Did I mention that today is my birthday? Yup. I am now 43 years old. I was widowed at 39, just 3 months before my 40th birthday. Never in a million years would I have imagined on that 40th birthday, that I would be sitting here, in Canada, my first time ever, writing this blog. When I turned 40 without Don, it felt like I was being stabbed and beaten up. I had no desire to celebrate, and the very idea of being happy about having more life granted to me when my wonderful husband didn't get that choice ever again, made me feel sick to my stomach. It's been a long 3 years, and I have come a long way. Along with the gorgeous crisp fall air that has always been my favorite, I feel a return to excitement again. I am excited about this birthday. I am happy to be in Toronto, making people laugh through their pain and helping them to heal while also helping myself. I am anxious for things to come and people to meet. The thought of more new friends excites me, and the idea of still not knowing where my life will end up terrifies and wakes me up all at once.

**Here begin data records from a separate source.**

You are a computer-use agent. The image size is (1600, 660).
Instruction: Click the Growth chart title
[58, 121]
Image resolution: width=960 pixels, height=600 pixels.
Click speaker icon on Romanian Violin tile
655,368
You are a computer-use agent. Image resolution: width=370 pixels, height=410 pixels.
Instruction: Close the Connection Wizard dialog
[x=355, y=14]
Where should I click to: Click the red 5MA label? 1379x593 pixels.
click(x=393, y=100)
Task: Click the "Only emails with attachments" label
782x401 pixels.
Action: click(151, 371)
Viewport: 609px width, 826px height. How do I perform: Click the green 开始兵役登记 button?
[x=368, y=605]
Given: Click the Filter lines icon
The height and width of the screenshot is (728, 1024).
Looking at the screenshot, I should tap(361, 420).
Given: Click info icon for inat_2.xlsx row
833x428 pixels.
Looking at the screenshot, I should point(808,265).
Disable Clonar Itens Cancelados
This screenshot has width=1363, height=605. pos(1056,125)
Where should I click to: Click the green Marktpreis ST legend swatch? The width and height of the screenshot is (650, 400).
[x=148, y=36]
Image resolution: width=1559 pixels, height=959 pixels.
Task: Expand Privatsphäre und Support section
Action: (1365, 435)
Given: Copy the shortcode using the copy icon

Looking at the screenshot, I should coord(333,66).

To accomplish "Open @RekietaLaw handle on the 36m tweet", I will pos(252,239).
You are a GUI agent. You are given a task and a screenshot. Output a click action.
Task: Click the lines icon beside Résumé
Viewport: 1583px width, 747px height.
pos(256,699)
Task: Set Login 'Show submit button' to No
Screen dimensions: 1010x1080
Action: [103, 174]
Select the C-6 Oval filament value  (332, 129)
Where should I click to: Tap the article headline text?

When I turned 40, I felt like I had died. Now, at 43, I feel like I am somehow born again. Or, at the very least, slowly on the road to there. My husband is always on my mind and in my heart. That will never change. I miss him severely. Sometimes the pain is still so heavy, and sometimes I still feel like the intensity of that pain is too much to handle. But other times, the volume on that pain is turned down, and I am able to turn up the joy and the laughter and the newness and freshness of life. I wish I could explain to you, or to me, how I got here, to this place of more tranquility and calm. I don't quite know, but I know I cannot give you directions. You have to find it yourself. I know it was a lot of hard work, and I know I am nowhere near finished with that hard work. This is not a finish line by any means. No. It is a milestone. It is the day that my life was rebirthed to me, because I worked hard through the awful grief to make it so. And dammit, it's about time I gave myself some credit for that.
This is not the life I wanted, but it is the life I built and created, from the ashes and the pain and the death. I may never be a mother, but I have created life. My life. Somebody give me some goddamn cake already. It's time to blow out the candles and work my dreams into existence.